In qualitativen Leitfadeninterviews berichteten sechs Korrespondenten einschlägiger deutscher Medienorganisationen (Print, Radio, TV) von ihren Erfahrungen. Die theoretische Grundlage sind Mehrebenenmodelle. Ziel von Mehrebenenmodelle ist es, mögliche Einflüsse auf die Berichterstattung zu ordnen. Denn Mediensysteme werden von gesellschaftlichen, historischen, wirtschaftlichen und politischen Einflüssen bestimmt, die die jeweiligen Ebenen bilden.
Die Auswertung zeigt, dass vor allem Mitglieder von Regierung, Verwaltung, sowie Politiker versuchen, die Berichterstattung der Korrespondenten zu beeinflussen. Weil die Presseakkreditierung über die Aufenthaltsgenehmigung der Journalisten entscheidet, hat die türkische Regierung hier ein klares Druckmittel. Die eindrucksvollen Schilderungen der Korrespondenten zeigen, wie davon Gebrauch gemacht wird. Alle Befragten gehen davon aus, von der türkischen Regierung abgehört und/oder beschattet zu werden. Die Erfahrungen mit Schikane und Polizeiwillkür unterscheiden sich jedoch.

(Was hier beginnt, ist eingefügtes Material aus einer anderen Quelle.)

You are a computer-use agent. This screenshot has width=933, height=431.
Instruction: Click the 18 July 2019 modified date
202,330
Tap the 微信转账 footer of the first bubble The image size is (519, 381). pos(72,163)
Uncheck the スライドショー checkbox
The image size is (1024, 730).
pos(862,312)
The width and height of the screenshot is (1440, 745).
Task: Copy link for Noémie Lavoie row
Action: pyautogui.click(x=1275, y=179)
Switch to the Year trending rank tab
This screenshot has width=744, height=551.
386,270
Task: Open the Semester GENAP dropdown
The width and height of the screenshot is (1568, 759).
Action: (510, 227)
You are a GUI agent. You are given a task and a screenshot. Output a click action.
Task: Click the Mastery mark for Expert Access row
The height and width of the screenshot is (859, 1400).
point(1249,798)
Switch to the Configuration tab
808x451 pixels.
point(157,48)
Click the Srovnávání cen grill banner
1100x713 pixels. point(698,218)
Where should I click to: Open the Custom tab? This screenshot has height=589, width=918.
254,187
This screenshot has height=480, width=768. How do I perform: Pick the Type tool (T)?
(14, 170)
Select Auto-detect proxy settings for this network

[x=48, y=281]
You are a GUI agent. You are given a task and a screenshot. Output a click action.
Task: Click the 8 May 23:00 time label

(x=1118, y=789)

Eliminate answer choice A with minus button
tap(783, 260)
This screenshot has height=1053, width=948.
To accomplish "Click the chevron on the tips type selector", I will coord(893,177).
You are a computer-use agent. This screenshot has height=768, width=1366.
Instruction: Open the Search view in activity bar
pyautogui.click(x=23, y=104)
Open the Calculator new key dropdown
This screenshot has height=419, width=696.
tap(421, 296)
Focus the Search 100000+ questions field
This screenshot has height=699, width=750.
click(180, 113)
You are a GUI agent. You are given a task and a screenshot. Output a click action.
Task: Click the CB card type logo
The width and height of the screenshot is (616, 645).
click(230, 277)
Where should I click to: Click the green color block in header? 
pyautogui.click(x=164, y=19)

Die Befragung zeigt, dass Recherchen durch die gesellschaftliche Verunsicherung schwerer und zeitintensiver geworden sind. Die Korrespondenten bestreiten, eine „Schere im Kopf“ zu haben. Dennoch bezeichnen sie investigative Recherchen zur PKK, Gülen und Erdogan-Familie als tabu oder „rote Linie“.
Die Journalisten geben an, keine grundsätzlichen Sicherheitsbedenken zu haben. Sie genießen weitestgehend Reisefreiheit und betonen, ihren Beruf gerne auszuüben. Sie vermitteln eine starke Verbundenheit mit ihrem Berichtsgebiet. Interessant ist die untersuchte Sonderrolle der öffentlich-rechtlichen Medien. Die Korrespondenten berichten von bestimmten ausländischen Medien, denen die türkische Regierung noch relativ kulant gegenüberstehe, weil sie ein Interesse daran habe, die jeweiligen Regierungen der Heimatredaktionen nicht zu sehr zu verärgern.